Required task – Rewrite every entry with "Collapse" swapped for "Expand" and everything else unchanged, leaving out the pictures.

Given information –
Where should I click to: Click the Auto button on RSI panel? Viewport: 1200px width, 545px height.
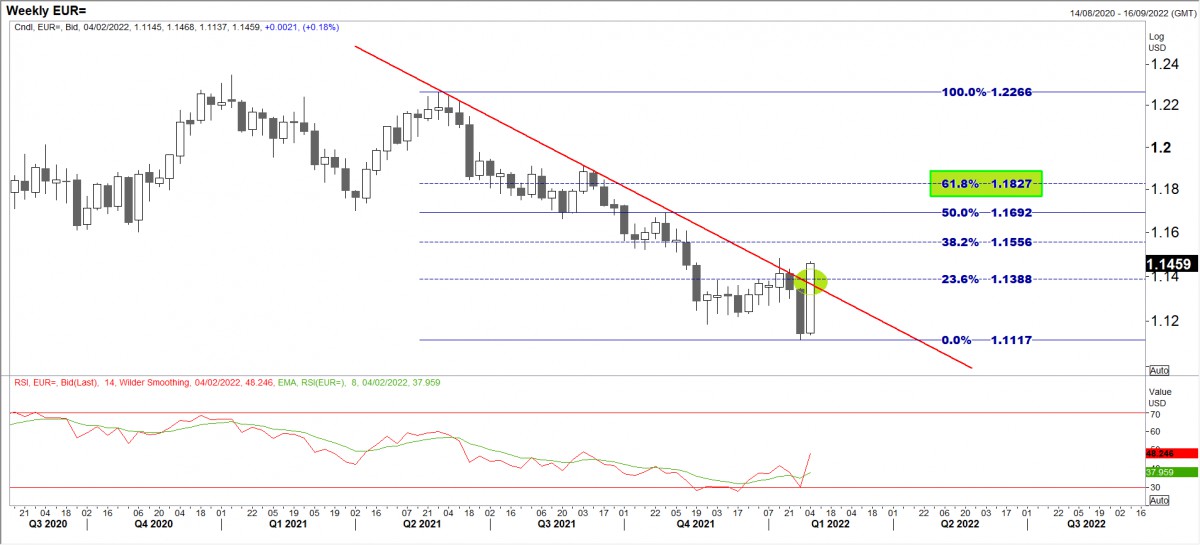click(1159, 499)
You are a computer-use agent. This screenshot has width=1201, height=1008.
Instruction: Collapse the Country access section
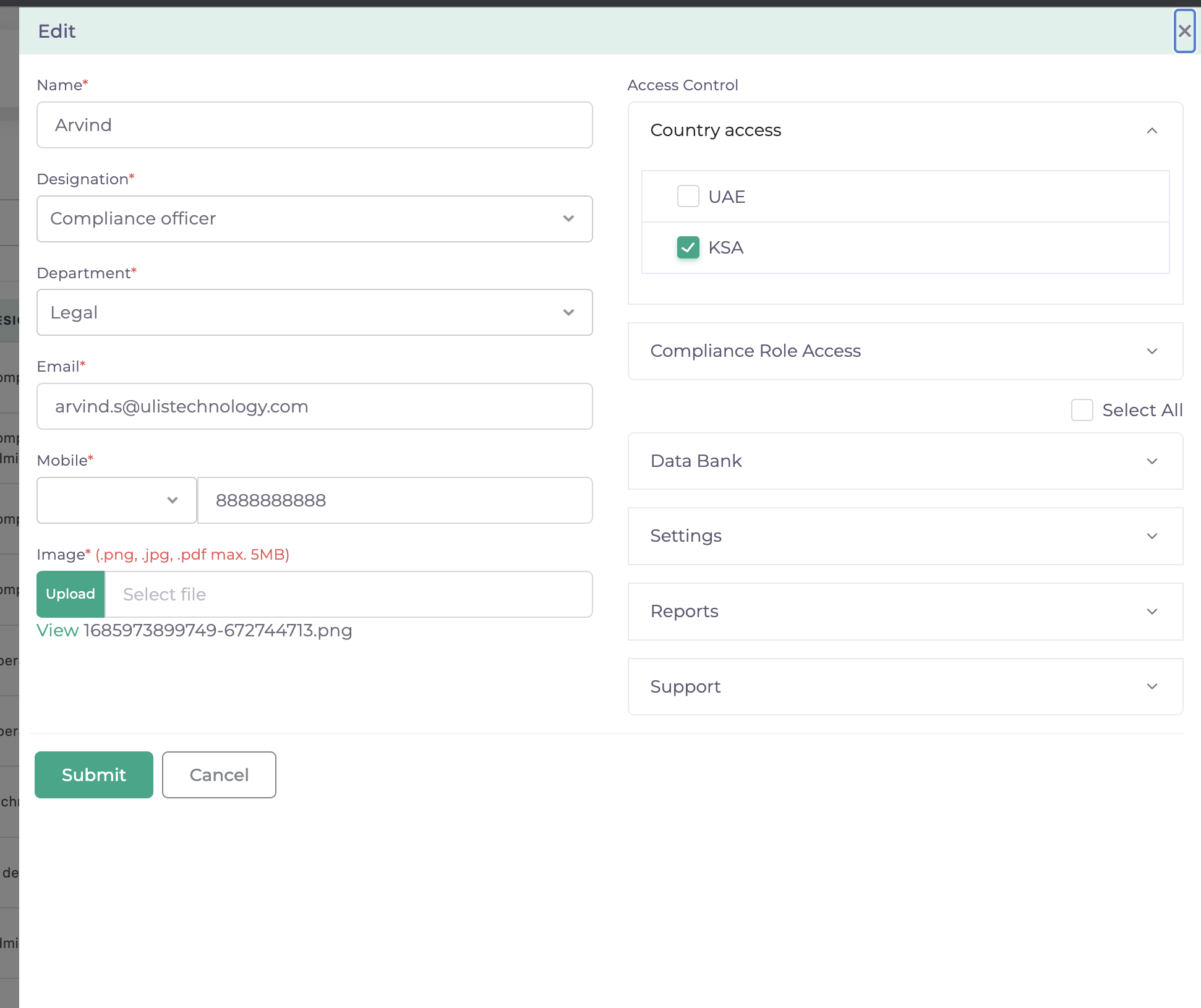(1152, 130)
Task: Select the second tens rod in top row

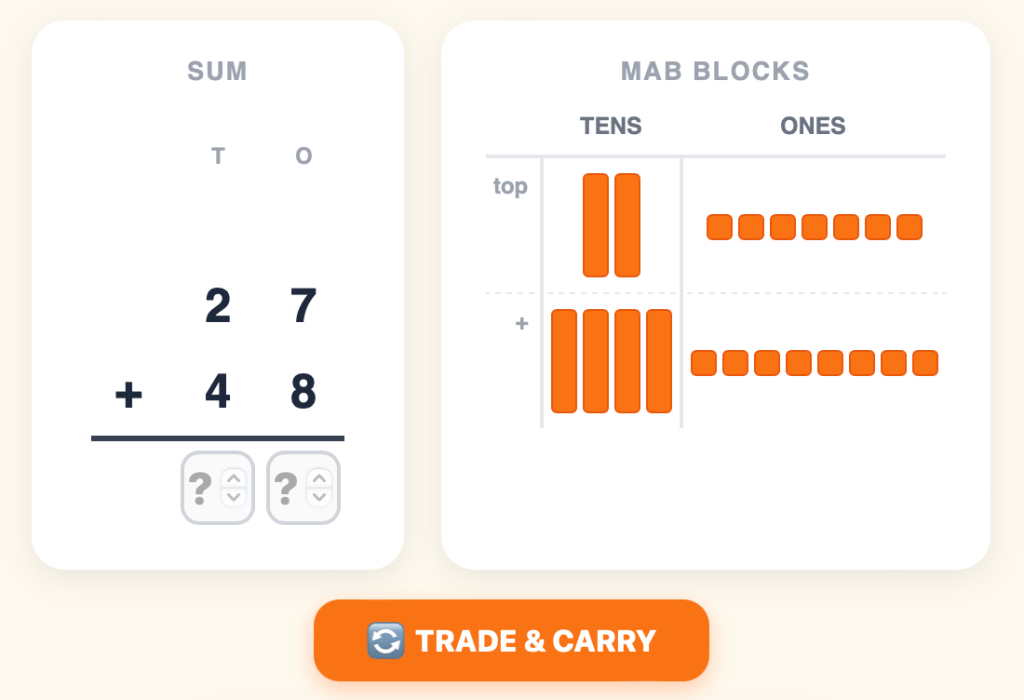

Task response –
Where should I click to: Click the Auto button on RSI panel? Viewport: 1200px width, 545px height.
click(1159, 499)
You are a computer-use agent. This screenshot has width=1201, height=1008.
Instruction: Expand the Country access section
(1152, 130)
Task: Select the second tens rod in top row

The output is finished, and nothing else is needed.